— INPUT —
__________________________________________________
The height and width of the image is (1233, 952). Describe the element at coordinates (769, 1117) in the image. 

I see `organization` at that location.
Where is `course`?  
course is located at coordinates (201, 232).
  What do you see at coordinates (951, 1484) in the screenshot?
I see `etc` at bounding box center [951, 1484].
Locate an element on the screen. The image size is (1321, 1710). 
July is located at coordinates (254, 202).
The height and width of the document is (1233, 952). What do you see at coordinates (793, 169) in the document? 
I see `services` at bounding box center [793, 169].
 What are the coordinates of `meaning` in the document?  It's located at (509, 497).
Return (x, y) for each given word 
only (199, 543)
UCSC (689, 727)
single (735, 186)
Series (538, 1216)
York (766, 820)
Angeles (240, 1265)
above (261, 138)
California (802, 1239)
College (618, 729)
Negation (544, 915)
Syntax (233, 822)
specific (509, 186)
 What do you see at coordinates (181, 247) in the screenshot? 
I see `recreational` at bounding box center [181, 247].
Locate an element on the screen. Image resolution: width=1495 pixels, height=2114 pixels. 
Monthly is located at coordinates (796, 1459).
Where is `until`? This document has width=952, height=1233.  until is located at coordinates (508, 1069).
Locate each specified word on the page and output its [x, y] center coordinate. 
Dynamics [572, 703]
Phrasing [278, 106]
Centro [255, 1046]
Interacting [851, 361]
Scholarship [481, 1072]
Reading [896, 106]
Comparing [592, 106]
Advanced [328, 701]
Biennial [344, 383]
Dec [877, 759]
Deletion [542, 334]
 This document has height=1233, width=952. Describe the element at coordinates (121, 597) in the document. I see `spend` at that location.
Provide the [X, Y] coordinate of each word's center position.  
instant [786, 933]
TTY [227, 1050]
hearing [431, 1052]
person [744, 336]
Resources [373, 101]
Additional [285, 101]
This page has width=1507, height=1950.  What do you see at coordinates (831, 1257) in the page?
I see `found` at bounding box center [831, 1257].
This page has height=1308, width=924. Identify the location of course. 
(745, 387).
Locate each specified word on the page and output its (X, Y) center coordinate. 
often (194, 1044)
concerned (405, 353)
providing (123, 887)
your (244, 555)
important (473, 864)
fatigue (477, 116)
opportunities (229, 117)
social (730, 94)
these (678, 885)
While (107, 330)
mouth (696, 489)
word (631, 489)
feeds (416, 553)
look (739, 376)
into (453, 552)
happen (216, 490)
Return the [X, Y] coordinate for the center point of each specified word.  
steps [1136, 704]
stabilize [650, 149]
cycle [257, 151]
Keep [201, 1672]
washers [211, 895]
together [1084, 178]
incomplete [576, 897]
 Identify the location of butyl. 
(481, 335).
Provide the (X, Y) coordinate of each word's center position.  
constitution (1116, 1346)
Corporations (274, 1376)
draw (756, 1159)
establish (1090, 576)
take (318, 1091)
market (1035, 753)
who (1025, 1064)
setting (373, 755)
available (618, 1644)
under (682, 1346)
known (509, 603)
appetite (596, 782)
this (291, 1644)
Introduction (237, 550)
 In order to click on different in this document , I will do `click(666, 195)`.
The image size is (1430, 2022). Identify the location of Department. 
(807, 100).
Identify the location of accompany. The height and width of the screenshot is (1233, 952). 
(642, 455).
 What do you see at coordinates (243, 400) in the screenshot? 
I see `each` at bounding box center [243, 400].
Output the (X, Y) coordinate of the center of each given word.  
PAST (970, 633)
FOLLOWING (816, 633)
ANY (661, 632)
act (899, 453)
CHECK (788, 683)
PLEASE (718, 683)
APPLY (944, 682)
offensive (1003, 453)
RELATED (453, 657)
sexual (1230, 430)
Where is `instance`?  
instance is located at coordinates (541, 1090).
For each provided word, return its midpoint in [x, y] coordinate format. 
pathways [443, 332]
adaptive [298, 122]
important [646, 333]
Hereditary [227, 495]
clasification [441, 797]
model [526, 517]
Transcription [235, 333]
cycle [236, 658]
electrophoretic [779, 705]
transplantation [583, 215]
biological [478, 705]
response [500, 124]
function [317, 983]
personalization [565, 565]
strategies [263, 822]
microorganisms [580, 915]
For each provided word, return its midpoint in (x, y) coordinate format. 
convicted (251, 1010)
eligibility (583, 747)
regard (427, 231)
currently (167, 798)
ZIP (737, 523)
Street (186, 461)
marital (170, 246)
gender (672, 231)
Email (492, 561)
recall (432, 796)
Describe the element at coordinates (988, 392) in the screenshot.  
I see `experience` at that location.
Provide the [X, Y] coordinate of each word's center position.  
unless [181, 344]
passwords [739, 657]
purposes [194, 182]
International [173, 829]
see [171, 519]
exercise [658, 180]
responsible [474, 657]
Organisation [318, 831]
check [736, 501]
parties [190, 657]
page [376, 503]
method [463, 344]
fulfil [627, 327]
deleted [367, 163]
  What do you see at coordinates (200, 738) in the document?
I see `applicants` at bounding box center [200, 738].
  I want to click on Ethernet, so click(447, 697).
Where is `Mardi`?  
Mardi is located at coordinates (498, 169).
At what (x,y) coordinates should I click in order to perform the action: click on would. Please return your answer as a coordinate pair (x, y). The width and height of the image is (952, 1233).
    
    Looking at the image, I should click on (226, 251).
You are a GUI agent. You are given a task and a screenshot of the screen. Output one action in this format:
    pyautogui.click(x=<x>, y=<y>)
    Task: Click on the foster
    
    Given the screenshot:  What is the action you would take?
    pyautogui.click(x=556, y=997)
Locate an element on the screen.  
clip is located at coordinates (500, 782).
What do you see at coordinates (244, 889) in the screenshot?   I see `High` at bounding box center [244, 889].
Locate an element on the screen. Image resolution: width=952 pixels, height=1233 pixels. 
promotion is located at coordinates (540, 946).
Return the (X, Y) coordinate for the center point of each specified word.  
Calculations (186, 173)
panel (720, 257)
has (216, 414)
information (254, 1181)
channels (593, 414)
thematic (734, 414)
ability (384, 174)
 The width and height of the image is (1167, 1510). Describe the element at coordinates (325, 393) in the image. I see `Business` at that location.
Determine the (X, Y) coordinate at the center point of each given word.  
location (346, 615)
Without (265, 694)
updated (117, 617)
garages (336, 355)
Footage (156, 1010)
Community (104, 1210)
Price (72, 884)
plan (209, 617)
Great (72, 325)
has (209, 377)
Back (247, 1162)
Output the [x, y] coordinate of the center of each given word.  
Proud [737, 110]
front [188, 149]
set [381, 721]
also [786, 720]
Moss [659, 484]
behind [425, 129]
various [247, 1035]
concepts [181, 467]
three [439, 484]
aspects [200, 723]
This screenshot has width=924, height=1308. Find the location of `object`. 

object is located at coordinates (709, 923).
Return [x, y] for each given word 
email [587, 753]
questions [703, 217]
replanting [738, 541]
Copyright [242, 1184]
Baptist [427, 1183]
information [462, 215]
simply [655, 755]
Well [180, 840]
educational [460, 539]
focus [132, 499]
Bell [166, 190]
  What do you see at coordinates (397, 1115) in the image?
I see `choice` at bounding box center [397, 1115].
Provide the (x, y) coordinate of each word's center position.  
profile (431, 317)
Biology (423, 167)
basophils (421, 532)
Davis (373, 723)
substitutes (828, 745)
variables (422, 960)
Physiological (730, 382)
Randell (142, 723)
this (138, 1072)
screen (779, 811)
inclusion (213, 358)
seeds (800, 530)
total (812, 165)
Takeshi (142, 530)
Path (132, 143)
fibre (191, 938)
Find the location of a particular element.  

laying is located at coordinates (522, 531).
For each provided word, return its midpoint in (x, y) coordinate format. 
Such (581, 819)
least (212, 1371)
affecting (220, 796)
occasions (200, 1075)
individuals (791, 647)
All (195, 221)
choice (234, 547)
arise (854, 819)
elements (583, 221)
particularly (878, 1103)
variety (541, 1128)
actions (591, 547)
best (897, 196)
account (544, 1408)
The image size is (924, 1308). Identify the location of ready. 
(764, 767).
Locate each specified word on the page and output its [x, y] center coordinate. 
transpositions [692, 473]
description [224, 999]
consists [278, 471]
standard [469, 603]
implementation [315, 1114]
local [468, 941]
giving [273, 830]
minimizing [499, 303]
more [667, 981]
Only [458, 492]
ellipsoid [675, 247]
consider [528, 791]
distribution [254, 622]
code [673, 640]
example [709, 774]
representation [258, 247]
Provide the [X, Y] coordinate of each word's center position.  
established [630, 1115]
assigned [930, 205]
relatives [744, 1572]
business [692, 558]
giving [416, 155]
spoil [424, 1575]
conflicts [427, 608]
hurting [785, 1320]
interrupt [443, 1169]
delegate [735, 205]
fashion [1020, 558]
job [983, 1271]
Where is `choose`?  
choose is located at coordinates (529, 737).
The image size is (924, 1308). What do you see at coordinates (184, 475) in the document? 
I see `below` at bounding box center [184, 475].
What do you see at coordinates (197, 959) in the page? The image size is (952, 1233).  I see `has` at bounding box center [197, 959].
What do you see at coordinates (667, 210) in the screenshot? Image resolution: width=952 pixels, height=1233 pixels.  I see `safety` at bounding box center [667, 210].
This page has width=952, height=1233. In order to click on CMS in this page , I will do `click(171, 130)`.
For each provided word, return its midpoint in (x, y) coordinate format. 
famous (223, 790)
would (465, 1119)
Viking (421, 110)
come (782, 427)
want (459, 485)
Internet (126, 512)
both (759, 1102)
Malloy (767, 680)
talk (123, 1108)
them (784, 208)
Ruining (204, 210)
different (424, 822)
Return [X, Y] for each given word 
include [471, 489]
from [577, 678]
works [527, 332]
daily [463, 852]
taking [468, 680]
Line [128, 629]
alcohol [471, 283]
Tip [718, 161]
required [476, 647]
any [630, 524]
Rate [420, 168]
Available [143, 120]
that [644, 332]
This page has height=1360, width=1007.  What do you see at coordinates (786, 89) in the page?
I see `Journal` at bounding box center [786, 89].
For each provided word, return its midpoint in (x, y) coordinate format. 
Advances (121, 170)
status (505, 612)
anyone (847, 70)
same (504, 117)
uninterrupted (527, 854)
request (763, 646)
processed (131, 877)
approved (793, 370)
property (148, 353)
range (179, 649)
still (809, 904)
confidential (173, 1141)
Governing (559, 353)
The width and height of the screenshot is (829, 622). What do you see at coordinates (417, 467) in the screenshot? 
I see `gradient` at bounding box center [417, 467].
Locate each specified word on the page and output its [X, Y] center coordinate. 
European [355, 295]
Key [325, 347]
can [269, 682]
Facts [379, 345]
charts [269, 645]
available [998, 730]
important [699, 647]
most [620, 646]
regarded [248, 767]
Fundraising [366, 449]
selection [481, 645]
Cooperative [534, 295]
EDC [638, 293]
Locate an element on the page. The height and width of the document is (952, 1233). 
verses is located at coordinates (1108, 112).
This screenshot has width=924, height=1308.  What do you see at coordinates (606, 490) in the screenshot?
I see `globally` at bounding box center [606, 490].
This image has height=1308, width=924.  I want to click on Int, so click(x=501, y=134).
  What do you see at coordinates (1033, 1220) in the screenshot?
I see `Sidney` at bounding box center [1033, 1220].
__________________________________________________
— EXERCISE PROMPT —
Copy out the records word for word, from the line containing "The height and width of the document is (1233, 952)." through the line containing "look (739, 376)", both included.

— TASK RESULT —
The height and width of the document is (1233, 952). What do you see at coordinates (793, 169) in the document? 
I see `services` at bounding box center [793, 169].
 What are the coordinates of `meaning` in the document?  It's located at (509, 497).
Return (x, y) for each given word 
only (199, 543)
UCSC (689, 727)
single (735, 186)
Series (538, 1216)
York (766, 820)
Angeles (240, 1265)
above (261, 138)
California (802, 1239)
College (618, 729)
Negation (544, 915)
Syntax (233, 822)
specific (509, 186)
 What do you see at coordinates (181, 247) in the screenshot? 
I see `recreational` at bounding box center [181, 247].
Locate an element on the screen. Image resolution: width=1495 pixels, height=2114 pixels. 
Monthly is located at coordinates (796, 1459).
Where is `until`? This document has width=952, height=1233.  until is located at coordinates (508, 1069).
Locate each specified word on the page and output its [x, y] center coordinate. 
Dynamics [572, 703]
Phrasing [278, 106]
Centro [255, 1046]
Interacting [851, 361]
Scholarship [481, 1072]
Reading [896, 106]
Comparing [592, 106]
Advanced [328, 701]
Biennial [344, 383]
Dec [877, 759]
Deletion [542, 334]
 This document has height=1233, width=952. Describe the element at coordinates (121, 597) in the document. I see `spend` at that location.
Provide the [X, Y] coordinate of each word's center position.  
instant [786, 933]
TTY [227, 1050]
hearing [431, 1052]
person [744, 336]
Resources [373, 101]
Additional [285, 101]
This page has width=1507, height=1950.  What do you see at coordinates (831, 1257) in the page?
I see `found` at bounding box center [831, 1257].
This page has height=1308, width=924. Identify the location of course. 
(745, 387).
Locate each specified word on the page and output its (X, Y) center coordinate. 
often (194, 1044)
concerned (405, 353)
providing (123, 887)
your (244, 555)
important (473, 864)
fatigue (477, 116)
opportunities (229, 117)
social (730, 94)
these (678, 885)
While (107, 330)
mouth (696, 489)
word (631, 489)
feeds (416, 553)
look (739, 376)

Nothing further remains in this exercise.